* TASK BRIEF
This exercise calls for copying every line below that holds the word "badge".

* MATERIAL PROVIDED
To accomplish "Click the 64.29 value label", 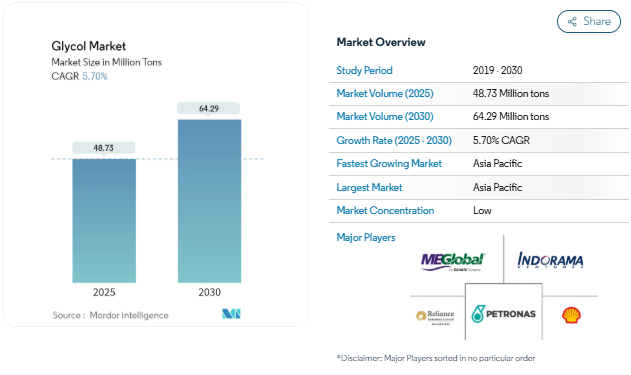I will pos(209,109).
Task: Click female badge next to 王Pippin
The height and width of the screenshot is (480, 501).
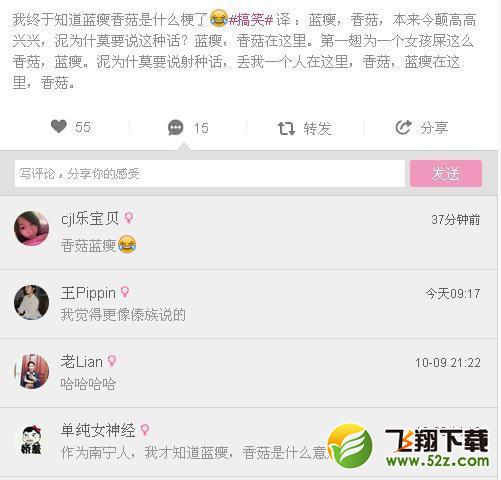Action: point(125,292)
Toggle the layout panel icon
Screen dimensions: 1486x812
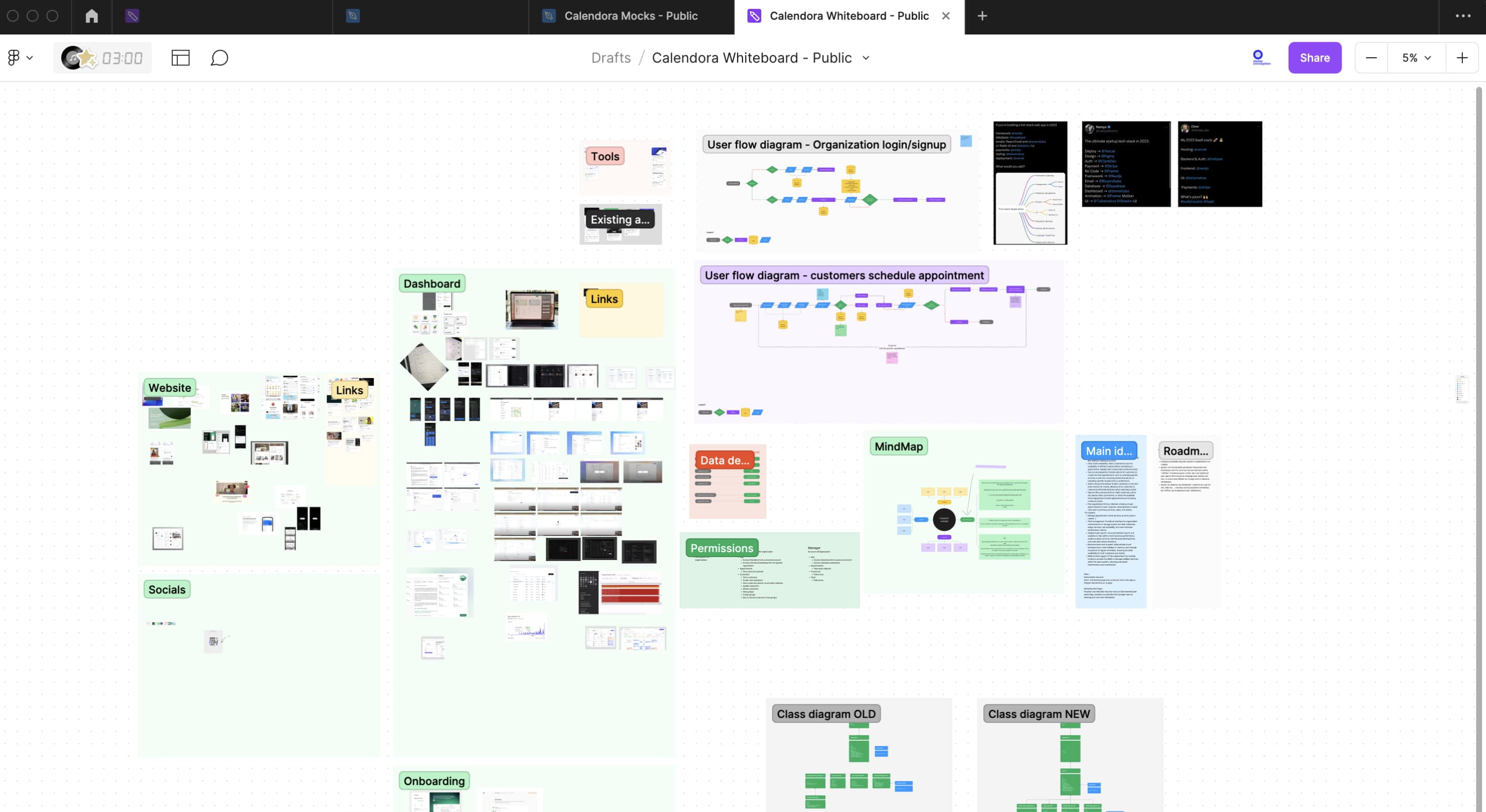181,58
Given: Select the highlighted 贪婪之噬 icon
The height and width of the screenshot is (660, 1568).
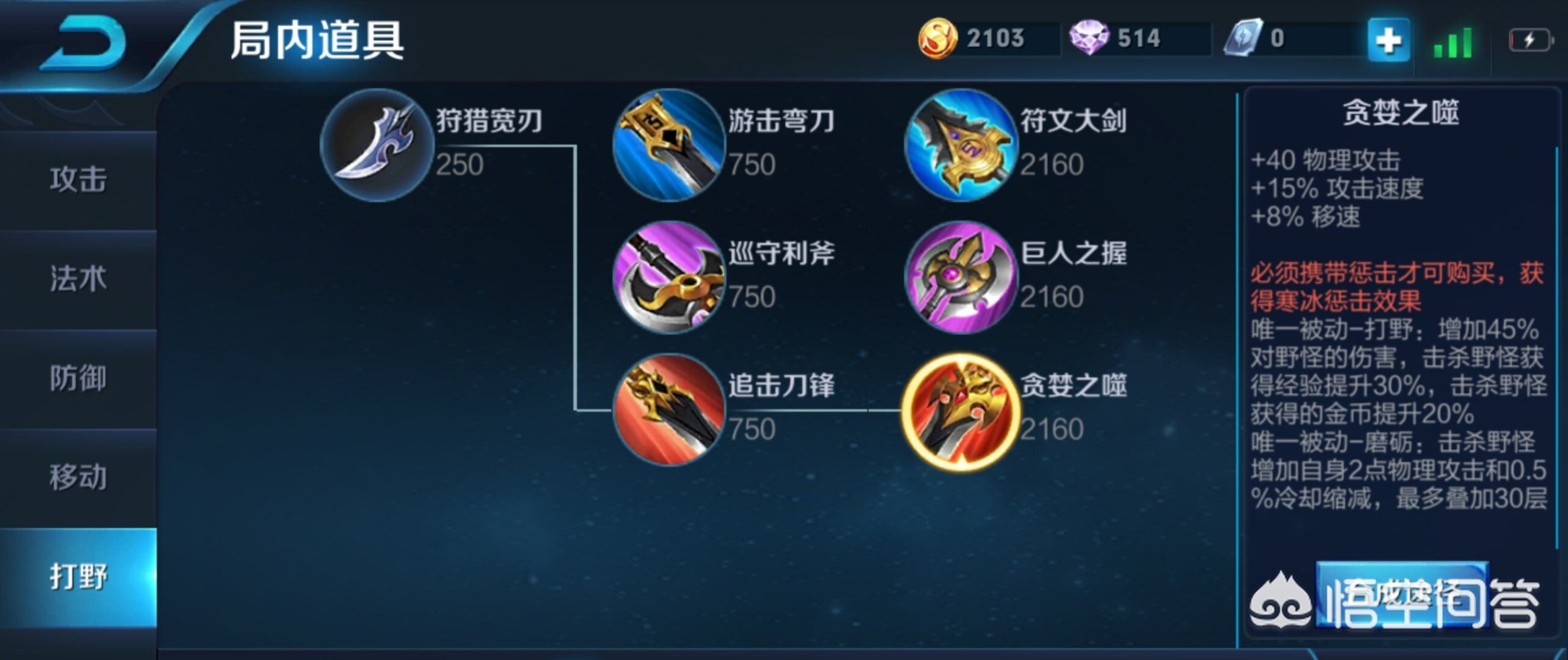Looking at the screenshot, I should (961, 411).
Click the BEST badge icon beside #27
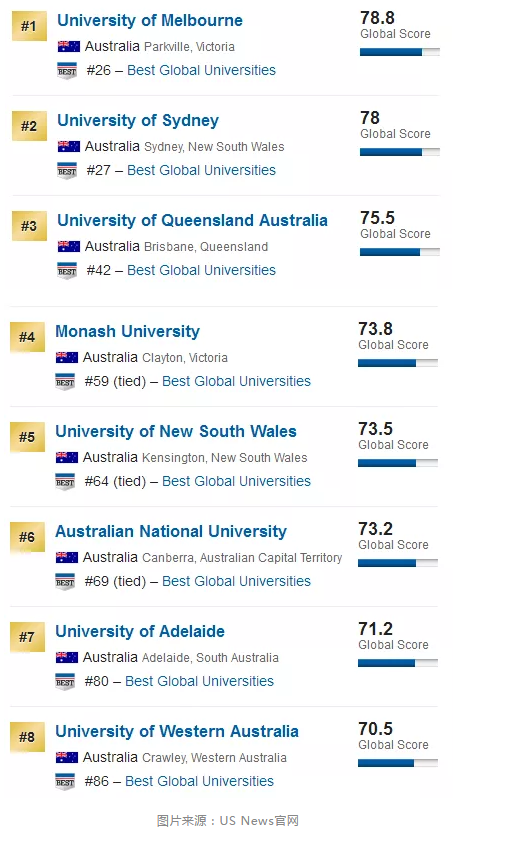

* * *

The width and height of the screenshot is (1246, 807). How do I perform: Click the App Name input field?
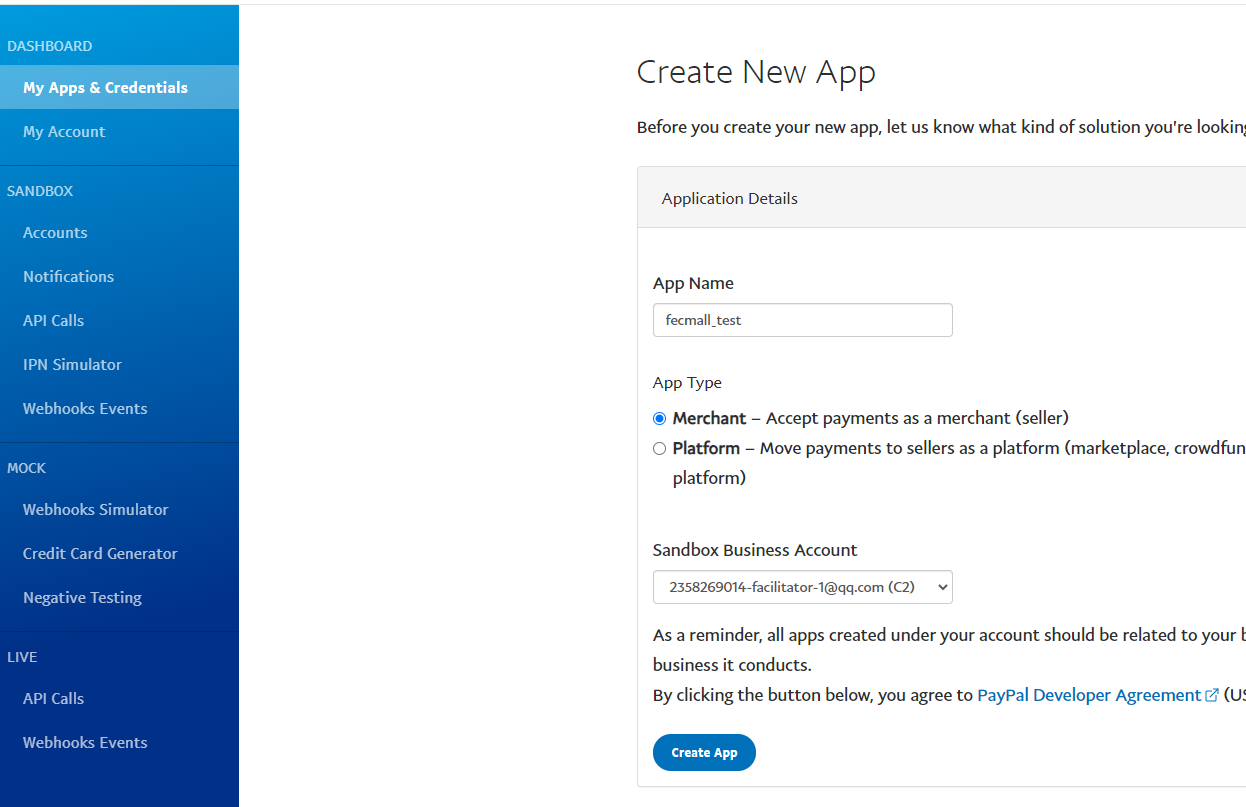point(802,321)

* WRITTEN RESPONSE
Task: Click female badge next to 王Pippin
Click the BEST badge icon beside #27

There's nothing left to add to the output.